Top of DATASET EXTRACT

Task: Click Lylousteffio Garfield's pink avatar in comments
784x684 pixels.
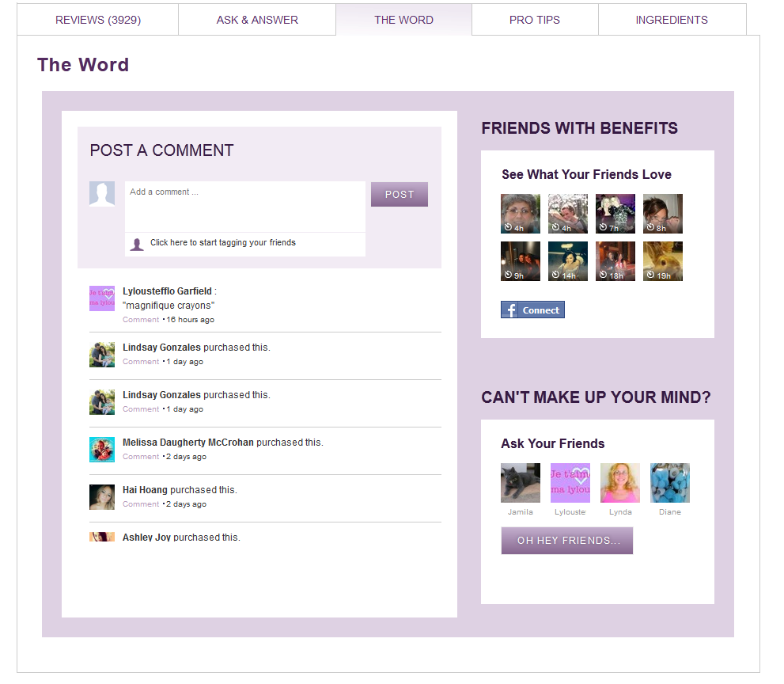Action: tap(102, 298)
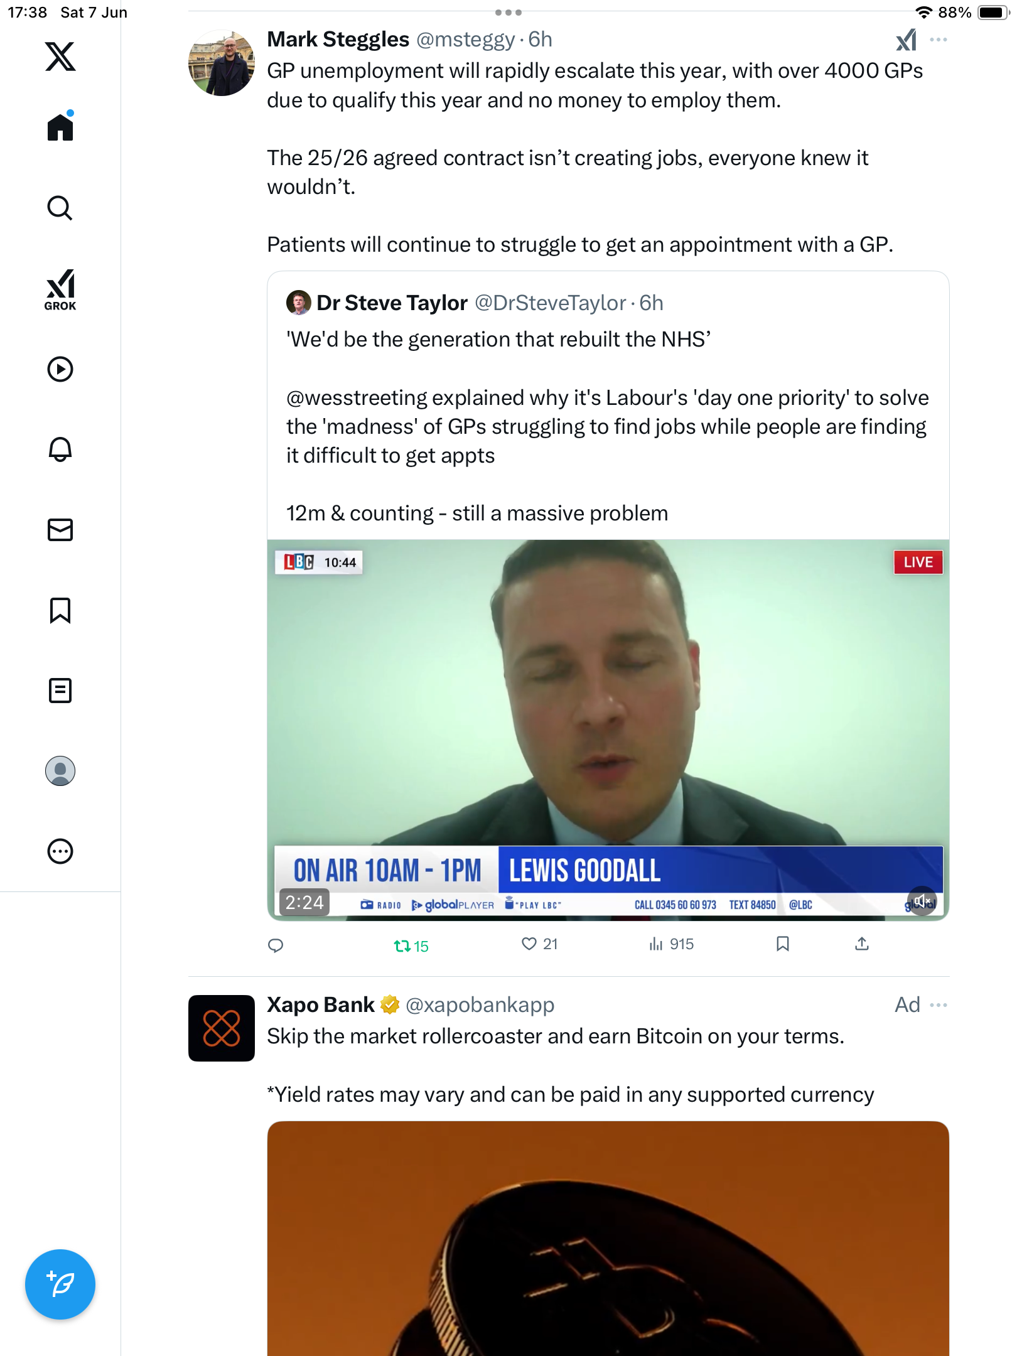Open the profile avatar tab in sidebar
The width and height of the screenshot is (1017, 1356).
coord(60,771)
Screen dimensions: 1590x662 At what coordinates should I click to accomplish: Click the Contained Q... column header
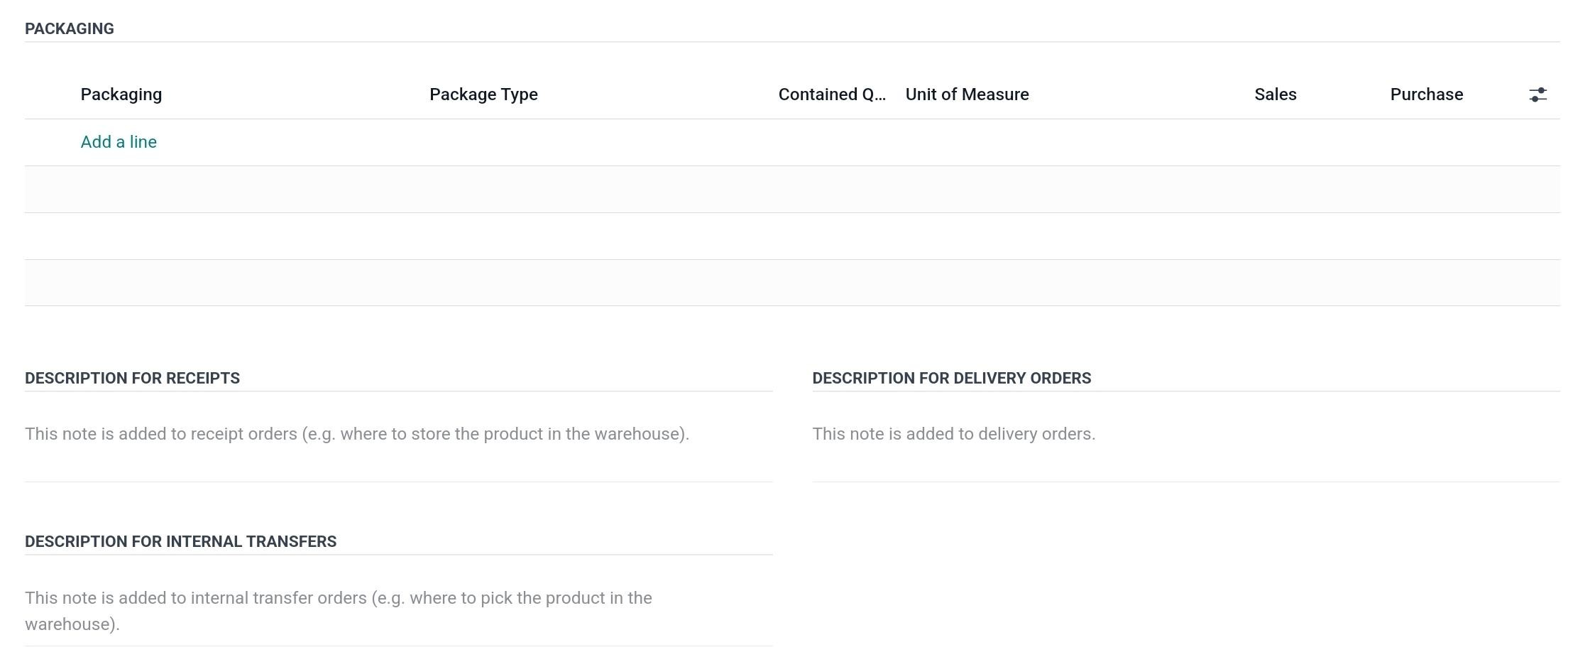pyautogui.click(x=832, y=94)
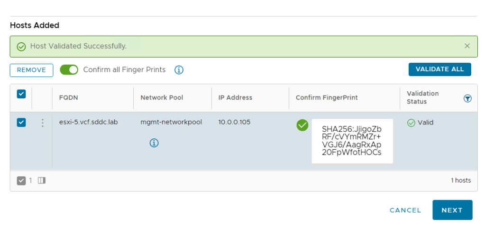The height and width of the screenshot is (232, 485).
Task: Open row actions menu for esxi-5.vcf.sddc.lab
Action: pyautogui.click(x=42, y=123)
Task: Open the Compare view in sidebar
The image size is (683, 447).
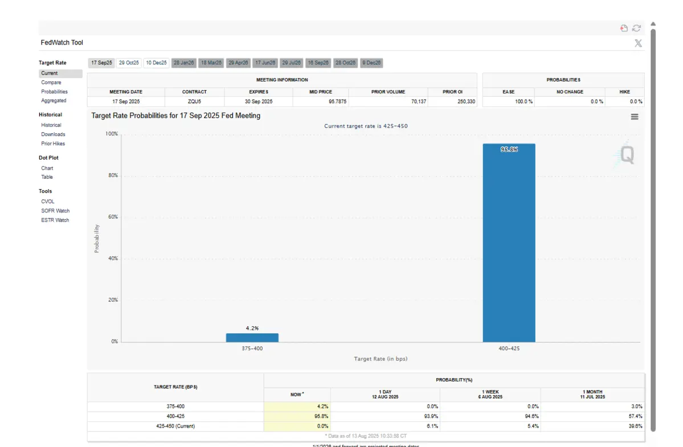Action: pyautogui.click(x=51, y=83)
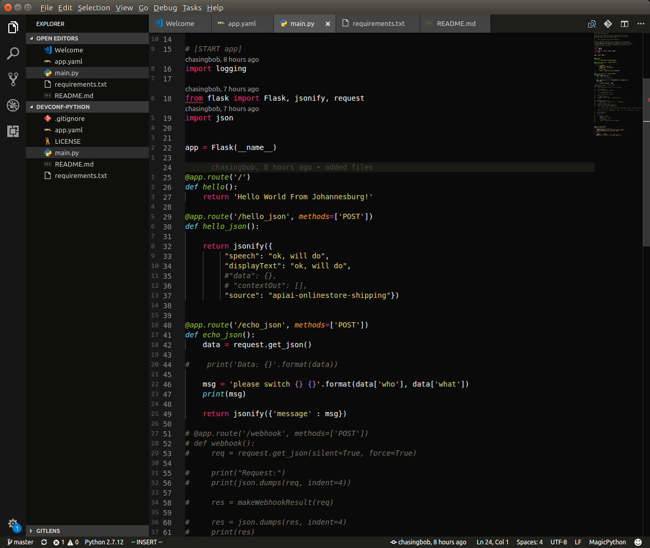The image size is (650, 548).
Task: Open the Search view in the Activity Bar
Action: pyautogui.click(x=13, y=53)
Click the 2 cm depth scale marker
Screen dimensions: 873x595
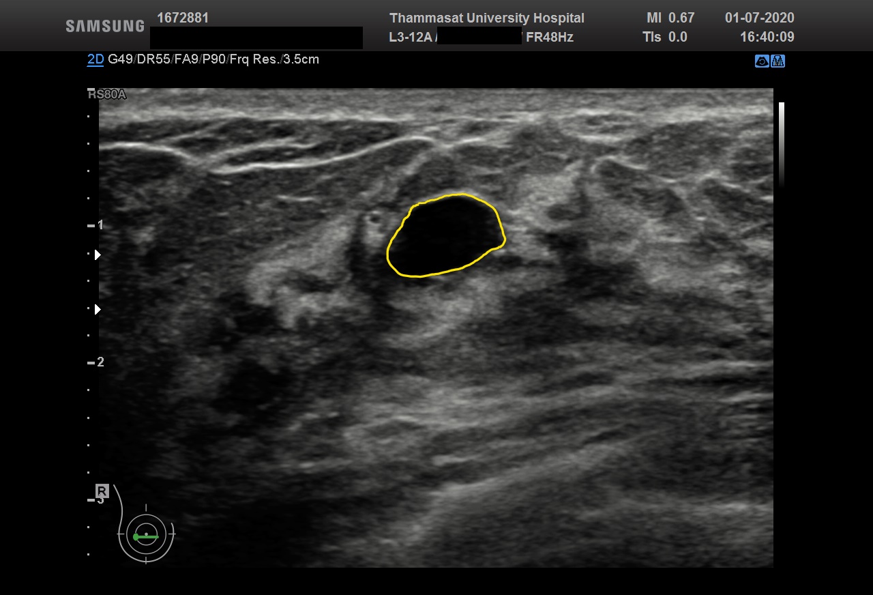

Bottom of DATASET EXTRACT

> TASK STATEMENT
The full listing above, duplicated exactly and without its pictures, is the answer.

> SOLVED PROBLEM
Task: Click Lylousteffio Garfield's pink avatar in comments
784x684 pixels.
Action: tap(102, 298)
Open the profile avatar tab in sidebar
The width and height of the screenshot is (1017, 1356).
coord(60,771)
Screen dimensions: 1590x662 At what coordinates should I click to accomplish: Click the Contained Q... column header
pyautogui.click(x=832, y=94)
The height and width of the screenshot is (232, 485).
Task: Open row actions menu for esxi-5.vcf.sddc.lab
Action: pyautogui.click(x=42, y=123)
Task: Open the Compare view in sidebar
The image size is (683, 447).
Action: pyautogui.click(x=51, y=83)
The image size is (650, 548).
Task: Open the Search view in the Activity Bar
Action: pyautogui.click(x=13, y=53)
Click the 2 cm depth scale marker
Screen dimensions: 873x595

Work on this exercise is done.